* **Extracted records**

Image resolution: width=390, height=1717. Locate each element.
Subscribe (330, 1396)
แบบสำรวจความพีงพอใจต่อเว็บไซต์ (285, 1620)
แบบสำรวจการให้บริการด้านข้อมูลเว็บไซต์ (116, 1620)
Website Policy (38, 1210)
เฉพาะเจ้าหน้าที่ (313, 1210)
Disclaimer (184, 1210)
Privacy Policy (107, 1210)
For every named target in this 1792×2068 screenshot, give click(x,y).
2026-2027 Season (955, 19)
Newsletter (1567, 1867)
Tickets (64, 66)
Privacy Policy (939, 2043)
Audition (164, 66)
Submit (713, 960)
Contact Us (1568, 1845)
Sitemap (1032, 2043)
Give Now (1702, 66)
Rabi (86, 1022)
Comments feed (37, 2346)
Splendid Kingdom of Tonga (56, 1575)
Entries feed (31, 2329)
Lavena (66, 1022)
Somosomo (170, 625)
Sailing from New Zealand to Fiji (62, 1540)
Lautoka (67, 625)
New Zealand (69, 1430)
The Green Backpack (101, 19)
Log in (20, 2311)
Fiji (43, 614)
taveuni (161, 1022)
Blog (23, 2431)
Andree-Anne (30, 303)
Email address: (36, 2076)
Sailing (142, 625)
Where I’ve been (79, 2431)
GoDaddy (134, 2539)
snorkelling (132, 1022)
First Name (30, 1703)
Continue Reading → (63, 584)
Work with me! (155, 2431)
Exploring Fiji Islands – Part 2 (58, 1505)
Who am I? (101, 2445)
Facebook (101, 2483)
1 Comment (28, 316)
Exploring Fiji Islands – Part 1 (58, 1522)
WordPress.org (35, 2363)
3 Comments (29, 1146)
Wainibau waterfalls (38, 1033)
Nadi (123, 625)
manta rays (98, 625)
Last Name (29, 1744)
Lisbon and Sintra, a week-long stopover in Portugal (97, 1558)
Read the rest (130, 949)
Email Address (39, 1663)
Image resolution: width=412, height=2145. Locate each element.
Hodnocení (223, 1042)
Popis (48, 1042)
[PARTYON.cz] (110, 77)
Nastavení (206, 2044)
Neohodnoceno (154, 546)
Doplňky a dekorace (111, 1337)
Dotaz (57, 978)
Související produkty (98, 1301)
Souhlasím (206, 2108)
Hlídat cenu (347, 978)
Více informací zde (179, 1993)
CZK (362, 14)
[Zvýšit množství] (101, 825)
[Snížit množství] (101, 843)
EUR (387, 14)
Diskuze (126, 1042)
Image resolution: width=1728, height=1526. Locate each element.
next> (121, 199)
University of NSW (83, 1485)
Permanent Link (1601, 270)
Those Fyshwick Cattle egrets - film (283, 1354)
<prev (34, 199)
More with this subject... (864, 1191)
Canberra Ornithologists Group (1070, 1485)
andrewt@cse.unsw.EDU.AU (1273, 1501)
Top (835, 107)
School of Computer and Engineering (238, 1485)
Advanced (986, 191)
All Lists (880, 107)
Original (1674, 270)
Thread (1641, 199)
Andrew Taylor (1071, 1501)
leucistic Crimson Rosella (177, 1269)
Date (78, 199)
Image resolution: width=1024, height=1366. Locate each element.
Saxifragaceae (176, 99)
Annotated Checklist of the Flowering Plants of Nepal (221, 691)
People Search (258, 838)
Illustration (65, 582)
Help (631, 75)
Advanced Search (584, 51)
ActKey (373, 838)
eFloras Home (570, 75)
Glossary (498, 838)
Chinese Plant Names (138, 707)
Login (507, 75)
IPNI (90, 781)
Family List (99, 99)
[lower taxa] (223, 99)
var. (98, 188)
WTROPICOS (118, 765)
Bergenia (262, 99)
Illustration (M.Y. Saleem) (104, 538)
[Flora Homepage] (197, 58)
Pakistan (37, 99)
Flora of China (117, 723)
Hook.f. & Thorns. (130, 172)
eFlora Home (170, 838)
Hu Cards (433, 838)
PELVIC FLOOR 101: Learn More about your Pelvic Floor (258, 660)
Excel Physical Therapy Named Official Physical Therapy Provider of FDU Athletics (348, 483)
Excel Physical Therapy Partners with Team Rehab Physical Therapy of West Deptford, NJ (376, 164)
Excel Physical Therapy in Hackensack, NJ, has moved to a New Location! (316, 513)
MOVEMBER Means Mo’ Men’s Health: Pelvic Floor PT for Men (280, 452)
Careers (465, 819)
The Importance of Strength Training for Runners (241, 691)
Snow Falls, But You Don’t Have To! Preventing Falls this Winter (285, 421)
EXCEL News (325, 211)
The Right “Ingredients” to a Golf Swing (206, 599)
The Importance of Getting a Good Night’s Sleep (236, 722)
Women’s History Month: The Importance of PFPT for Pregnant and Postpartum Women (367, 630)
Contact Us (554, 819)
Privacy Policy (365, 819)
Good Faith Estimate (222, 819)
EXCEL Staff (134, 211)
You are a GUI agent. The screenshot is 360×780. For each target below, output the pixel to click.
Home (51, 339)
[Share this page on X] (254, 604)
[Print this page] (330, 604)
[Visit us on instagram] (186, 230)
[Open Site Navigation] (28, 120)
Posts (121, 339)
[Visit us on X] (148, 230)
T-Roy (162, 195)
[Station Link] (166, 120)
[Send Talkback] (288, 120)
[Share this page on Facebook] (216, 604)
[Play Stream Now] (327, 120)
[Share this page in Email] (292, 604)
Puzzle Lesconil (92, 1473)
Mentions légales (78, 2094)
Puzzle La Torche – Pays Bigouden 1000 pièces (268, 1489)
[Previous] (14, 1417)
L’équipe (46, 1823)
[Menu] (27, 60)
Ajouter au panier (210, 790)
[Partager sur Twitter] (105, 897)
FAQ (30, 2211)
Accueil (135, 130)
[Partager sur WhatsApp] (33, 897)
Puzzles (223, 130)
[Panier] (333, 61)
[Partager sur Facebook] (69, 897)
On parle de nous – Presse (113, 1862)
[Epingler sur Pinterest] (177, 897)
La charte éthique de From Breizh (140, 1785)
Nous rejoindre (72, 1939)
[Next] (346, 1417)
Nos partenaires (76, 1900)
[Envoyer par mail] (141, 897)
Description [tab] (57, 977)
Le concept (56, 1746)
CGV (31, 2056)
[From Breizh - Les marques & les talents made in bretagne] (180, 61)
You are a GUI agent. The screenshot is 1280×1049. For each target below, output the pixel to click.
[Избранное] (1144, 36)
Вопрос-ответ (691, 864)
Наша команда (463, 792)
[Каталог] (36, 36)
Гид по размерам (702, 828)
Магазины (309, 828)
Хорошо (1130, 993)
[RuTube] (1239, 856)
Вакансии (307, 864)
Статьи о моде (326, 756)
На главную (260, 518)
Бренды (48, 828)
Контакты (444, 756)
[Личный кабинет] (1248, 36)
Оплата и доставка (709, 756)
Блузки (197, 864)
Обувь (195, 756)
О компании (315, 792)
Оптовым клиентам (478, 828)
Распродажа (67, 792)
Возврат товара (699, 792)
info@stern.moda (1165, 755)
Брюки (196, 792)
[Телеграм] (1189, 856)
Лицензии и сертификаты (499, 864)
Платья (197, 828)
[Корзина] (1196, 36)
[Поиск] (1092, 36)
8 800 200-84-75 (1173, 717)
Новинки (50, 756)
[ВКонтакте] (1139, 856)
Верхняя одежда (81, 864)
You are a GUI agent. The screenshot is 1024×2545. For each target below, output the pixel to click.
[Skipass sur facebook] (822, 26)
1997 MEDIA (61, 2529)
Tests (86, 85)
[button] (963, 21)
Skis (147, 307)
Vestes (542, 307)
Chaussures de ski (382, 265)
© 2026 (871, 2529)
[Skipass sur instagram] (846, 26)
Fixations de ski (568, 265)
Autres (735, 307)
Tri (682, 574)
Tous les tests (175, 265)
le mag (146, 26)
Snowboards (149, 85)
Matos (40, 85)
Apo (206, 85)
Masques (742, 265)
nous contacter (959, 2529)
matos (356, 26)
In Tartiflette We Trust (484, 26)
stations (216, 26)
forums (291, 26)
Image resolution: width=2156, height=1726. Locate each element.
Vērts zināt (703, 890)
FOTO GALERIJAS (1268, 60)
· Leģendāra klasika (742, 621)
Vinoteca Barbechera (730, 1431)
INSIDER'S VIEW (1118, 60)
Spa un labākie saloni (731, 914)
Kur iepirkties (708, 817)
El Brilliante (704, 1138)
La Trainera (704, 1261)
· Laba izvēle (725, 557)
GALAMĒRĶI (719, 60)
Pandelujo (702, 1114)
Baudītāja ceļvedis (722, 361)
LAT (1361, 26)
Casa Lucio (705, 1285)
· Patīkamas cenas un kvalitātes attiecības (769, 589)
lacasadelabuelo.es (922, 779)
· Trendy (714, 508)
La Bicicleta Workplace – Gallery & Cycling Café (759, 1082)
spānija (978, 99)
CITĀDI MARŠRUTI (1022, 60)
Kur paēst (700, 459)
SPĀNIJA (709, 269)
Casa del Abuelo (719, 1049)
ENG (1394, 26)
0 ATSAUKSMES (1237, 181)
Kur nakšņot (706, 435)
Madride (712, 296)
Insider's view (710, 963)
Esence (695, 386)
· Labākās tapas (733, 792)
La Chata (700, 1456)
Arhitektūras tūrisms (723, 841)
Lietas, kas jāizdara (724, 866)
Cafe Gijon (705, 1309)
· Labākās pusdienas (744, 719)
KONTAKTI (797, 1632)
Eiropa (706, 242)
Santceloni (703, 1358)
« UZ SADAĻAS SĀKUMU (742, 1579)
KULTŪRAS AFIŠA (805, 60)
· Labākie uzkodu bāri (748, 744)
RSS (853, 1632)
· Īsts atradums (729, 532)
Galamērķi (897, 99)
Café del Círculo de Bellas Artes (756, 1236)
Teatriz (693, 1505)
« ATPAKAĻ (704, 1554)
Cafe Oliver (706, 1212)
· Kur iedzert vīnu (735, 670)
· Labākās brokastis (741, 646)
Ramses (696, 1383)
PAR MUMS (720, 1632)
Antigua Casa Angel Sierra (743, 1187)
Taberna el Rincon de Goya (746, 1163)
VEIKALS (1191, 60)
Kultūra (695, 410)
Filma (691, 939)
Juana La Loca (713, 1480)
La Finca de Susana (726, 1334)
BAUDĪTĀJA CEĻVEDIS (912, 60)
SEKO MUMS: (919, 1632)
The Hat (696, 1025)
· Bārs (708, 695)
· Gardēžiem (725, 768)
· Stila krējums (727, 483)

* **What you need to do**
Search the entries for the word "height" and copy every line that holds it.

* **Response below**
Image resolution: width=390, height=1717. Locate each element.
Image resolution: width=412, height=2145. Locate each element.
Image resolution: width=1728, height=1526. Locate each element.
Image resolution: width=1024, height=1366. Locate each element.
Image resolution: width=2156, height=1726. Locate each element.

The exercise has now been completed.